No livro “Mulheres, raça e classe”, publicado pela 1ª vez em 1981, a filósofa norte-americana Angela Davis defendeu um novo posicionamento frente a um problema que parecia não ter solução.
“Numa sociedade racista não basta não ser racista. É necessário ser antirracista”, afirmou a ativista.
Hoje, com o racismo ainda entranhado na sociedade brasileira, educadores da rede municipal de São Carlos tentam fazer com que essa perspectiva ganhe força através da Educação.
“A escola deve ampliar suas ações para a constituição de projetos que tenham a comunidade escolar e a comunidade como um todo como centro da desconstrução do racismo e a construção de uma sociedade que se pretenda antirracista”, indica o pedagogo José Claudio Salvador, também presidente do Conselho Municipal da Comunidade Negra (CMCN).
Ele explica que um currículo escolar identificado como antirracista deve contemplar a reflexão sobre o racismo, revendo conceitos sobre violência, preconceito, violação de direitos e a própria construção social, incluindo a revisão da história afro-brasileira e da história africana que promova a valorização da cultura negra – elementos esses previstos pela lei 10.639/03.
De acordo com norma federal, “torna-se obrigatório o ensino sobre História e Cultura Afro-Brasileira” no currículo escolar da Educação Básica, nas escolas públicas e particulares, a fim valorizar as Diretrizes Curriculares Nacionais para as relações étnico-raciais, por meio do “estudo da História da África e dos Africanos, a luta dos negros no Brasil, a cultura negra brasileira e o negro na formação da sociedade nacional, resgatando a contribuição do povo negro nas áreas social, econômica e política pertinentes à História do Brasil”, em especial nas áreas de Educação Artística, Literatura e História.
“Uma educação que se pretende antirracista terá que construir espaços de reflexões sobre o racismo e o preconceito, valorizando a cultura africana e afro-brasileira, tendo como cerne a interdisciplinaridade como prática educativa; a transversalidade como estratégia didática; a interculturalidade como valorização de culturas diversas; e a interseccionalidade para compreender melhor as desigualdades e a sobreposição de opressões e discriminações existentes em nossa sociedade. Devemos, como educadores, ampliar e estender o trabalho educacional a todos os conteúdos tradicionais. Contudo, até hoje, após quase 20 anos da Lei 10.639/03, ainda estamos discutindo como implementar, na prática, no currículo oficial, de forma a valorizar e a praticar ações educacionais que valorizem a cultura negra brasileira, a ancestralidade e o negro na formação na sociedade nacional, acolhendo os alunos dos segmentos negros, brancos e indígenas no combate ao preconceito e ao racismo”, avalia Salvador, que também é membro do Núcleo Municipal de Promoção de Igualdade Racial em São Carlos (NUMPIR).
Além dos muros da escola
A partir da compreensão da educação e da Lei 10.639 como instrumentos essenciais para proporcionar conhecimento e análise crítica a respeito do racismo, a professora Gabriela Maria Fornaciari, especialista em Educação Infantil e em Educação de Jovens e Adultos (EJA), aponta que os aprendizados em sala de aula devem ser estendidos e compreendidos também fora da escola, já que o antirracismo é uma causa de todos.

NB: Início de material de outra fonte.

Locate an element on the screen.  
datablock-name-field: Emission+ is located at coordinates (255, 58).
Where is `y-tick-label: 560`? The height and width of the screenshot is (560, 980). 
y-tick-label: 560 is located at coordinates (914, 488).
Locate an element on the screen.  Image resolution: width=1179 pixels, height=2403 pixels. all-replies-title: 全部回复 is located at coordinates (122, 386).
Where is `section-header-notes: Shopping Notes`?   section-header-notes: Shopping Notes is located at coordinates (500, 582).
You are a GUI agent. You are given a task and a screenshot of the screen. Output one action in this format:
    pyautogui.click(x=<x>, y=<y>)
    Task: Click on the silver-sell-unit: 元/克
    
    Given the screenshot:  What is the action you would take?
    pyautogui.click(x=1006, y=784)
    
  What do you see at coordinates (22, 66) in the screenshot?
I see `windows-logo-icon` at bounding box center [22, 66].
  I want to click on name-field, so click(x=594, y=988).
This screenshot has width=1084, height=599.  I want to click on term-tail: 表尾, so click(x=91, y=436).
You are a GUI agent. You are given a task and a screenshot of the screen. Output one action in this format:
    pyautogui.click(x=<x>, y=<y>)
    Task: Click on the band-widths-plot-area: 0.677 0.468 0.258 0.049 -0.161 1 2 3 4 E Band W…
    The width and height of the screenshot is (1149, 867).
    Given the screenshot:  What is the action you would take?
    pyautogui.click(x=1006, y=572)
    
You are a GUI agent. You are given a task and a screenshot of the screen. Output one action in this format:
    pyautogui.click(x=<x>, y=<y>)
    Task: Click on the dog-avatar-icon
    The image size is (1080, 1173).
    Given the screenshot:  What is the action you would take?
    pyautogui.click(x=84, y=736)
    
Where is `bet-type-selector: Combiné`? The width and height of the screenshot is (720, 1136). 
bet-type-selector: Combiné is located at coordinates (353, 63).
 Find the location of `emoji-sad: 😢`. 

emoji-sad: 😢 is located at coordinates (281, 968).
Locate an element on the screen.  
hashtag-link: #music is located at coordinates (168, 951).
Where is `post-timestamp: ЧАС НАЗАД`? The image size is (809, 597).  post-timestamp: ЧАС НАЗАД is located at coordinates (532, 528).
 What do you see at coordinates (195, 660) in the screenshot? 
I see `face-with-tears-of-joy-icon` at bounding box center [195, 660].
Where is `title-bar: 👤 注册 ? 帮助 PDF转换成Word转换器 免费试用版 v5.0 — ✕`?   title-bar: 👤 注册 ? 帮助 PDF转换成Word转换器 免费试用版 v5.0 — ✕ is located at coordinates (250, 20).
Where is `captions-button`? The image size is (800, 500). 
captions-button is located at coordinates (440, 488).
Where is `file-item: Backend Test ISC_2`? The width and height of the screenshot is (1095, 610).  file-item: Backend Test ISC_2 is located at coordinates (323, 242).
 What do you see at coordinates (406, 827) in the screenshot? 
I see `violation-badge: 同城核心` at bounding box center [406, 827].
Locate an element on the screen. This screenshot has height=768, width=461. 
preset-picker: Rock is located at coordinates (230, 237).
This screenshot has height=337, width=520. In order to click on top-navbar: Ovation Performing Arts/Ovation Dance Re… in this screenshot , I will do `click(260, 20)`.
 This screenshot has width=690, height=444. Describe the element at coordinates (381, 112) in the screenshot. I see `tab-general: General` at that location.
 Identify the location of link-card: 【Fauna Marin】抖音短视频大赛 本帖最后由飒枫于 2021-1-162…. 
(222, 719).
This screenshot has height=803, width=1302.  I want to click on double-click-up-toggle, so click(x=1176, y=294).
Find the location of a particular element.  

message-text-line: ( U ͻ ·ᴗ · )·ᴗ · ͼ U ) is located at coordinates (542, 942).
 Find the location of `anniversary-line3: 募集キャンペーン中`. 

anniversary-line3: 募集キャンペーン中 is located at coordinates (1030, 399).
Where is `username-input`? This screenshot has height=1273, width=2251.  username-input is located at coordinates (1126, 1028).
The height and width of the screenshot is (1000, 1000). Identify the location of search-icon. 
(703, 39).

“Atuar pela promoção da igualdade racial é realizar ações no cotidiano que colaboram para a promoção de uma sociedade, atual e futura, mais igualitária e equitativa. Essas práticas podem parecer simples, mas farão muita diferença se praticadas por todos. Seja no ambiente de trabalho, na escola, entre amigos ou família: não basta não ser racista, é preciso ser antirracista em todos os ambientes e relações”.
Como exemplo de tais práticas, ela cita a leitura e a valorização de autores negros, que trazem experiências a partir de diferentes pontos de vista, permitindo uma análise mais crítica dos conteúdos consumidos. “É um exercício que devemos praticar, tanto pela perspectiva da representatividade como pela reflexão sobre a forma pela qual os negros são retratados”.
Ao encontro dessa perspectiva, o presidente do CMCN de São Carlos garante que o efeito notável da Educação antirracista é o compromisso em enfrentar ativamente as mazelas que o racismo produz.
“Não ser racista é um comportamento sem ação, inerte diante de um problema que é de todos. Em nome da construção de uma sociedade antirracista, é fundamental o envolvimento e a participação que vai além do 13 de maio [Dia da Abolição da Escravatura/Dia Nacional de Combate ao Racismo] e do 20 de novembro [Dia da Consciência Negra]. As práticas antirracistas têm que ser contempladas durante o ano todo, inclusive pelo currículo escolar do ano letivo”, defende.